The watch continues to tick where the story stops.’
Mavis Gallant, one of my favorite authors, wrote that. The watch continues to tick. As it does in life, as long as you are on this earth. But what to do about it? Let them have another book? Write a series? Go on listening to these people you thought you had said goodbye to? When I was young I read a book called ‘What Katy Did’ followed by another ‘What Katy Did Next.’ Admirable titles – they tell you just what the book is going to be about.
Paris Journal, by Mavis Gallant.
As a very young beginning writer, spurred on by the Katy books and Anne of Green Gables among many others, I had a hard time getting my characters to do anything. They stood there, described in detail, like those paper dolls waiting to be dressed, refusing to move. We’re here, they seemed to say: now what?
Now, I have people who won’t stop moving and talking, who invade my mind when I’m doing something else. Who won’t shut up and go away. They seem to want their continuing stories to be told. Fanciful, I know. Maybe even a bit crazy. But there they are.
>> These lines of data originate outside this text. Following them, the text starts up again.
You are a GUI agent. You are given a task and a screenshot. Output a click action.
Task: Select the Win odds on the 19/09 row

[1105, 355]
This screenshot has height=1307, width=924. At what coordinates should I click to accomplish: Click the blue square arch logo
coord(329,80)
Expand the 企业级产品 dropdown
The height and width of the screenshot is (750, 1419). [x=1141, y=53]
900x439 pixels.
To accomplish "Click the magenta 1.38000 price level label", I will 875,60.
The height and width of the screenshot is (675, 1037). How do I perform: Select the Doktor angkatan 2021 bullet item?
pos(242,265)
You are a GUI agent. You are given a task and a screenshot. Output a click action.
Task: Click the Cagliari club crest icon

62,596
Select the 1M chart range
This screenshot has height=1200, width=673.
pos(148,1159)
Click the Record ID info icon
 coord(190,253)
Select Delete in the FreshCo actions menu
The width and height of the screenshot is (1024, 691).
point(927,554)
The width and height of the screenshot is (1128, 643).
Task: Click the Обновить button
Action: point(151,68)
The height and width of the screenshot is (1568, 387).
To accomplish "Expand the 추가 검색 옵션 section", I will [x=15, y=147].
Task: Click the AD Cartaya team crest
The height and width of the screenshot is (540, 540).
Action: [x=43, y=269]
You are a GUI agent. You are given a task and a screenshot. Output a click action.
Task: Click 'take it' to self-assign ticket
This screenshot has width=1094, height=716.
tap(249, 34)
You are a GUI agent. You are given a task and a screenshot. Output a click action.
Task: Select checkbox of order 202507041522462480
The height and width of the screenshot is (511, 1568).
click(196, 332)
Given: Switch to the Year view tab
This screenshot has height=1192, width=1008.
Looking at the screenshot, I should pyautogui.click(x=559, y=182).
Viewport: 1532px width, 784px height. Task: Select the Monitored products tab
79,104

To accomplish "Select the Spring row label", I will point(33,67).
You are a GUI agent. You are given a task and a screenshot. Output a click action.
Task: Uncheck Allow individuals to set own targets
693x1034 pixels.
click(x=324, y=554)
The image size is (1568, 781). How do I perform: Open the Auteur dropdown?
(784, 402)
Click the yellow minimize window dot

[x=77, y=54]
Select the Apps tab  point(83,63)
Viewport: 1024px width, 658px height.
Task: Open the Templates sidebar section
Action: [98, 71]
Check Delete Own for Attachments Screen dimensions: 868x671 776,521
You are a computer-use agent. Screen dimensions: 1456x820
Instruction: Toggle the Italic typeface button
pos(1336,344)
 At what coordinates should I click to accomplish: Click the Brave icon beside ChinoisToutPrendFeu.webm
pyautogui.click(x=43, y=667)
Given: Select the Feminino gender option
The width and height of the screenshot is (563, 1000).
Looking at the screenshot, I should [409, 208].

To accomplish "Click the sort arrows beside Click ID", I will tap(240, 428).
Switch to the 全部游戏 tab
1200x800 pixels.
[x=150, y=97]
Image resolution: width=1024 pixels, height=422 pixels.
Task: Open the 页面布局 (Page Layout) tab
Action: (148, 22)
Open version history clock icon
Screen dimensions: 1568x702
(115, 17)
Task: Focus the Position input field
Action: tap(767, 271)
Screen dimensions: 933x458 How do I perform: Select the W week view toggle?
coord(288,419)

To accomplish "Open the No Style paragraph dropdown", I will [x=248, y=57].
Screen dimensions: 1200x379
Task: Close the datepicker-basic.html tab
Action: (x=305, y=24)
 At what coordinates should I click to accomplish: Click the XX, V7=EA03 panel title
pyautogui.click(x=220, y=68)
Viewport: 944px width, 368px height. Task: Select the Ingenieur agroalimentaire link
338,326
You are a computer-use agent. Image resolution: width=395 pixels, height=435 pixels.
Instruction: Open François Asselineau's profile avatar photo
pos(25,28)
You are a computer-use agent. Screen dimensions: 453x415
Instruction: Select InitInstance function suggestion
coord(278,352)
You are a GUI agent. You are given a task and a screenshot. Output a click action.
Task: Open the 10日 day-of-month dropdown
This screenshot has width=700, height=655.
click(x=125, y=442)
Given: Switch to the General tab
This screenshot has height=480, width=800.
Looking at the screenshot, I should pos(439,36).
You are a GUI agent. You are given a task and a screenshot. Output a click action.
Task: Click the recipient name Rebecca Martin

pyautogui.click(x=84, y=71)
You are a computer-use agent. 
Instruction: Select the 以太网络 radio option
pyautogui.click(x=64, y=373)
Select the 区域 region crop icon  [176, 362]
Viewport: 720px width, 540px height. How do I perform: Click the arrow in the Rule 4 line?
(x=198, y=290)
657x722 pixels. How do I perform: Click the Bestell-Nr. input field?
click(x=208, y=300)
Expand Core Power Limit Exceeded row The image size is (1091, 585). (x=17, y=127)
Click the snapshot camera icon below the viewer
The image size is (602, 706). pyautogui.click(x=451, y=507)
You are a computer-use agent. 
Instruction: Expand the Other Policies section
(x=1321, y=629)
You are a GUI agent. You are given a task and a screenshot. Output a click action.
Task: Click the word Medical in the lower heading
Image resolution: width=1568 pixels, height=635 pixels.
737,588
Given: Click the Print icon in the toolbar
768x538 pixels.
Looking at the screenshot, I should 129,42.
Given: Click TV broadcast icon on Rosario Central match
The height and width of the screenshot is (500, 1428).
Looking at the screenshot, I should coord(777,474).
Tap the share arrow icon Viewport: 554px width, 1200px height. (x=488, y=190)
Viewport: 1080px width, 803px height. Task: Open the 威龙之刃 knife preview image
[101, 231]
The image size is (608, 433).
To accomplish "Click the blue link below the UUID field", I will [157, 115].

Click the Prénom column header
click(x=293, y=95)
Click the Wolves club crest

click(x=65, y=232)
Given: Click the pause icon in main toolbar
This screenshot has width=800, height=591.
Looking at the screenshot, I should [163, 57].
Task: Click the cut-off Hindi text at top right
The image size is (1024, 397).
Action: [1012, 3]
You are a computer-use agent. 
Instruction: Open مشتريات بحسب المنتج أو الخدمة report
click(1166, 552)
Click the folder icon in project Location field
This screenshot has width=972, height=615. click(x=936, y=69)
I don’t know what I’ll let them do – the jury’s still out. In my last novel ‘Without Her’, their friend died, choosing her own death. What happened to them after that? What do you do after you’ve seen your friend die? When life in all its contradictory ways still goes on? As yours does, as mine does, until it doesn’t anymore.
Meanwhile, happily, I’ve just signed the contract for my newest novel ‘Bone Whispers’ with Epicenter Press in Washington State. It’s a mystery of sorts, set partly in the years after World War 2, and will be out sometime in 2024. I’m delighted that it’s going to have a life – that those people, other familiars I lived with for so long, will be telling their stories in the light of day.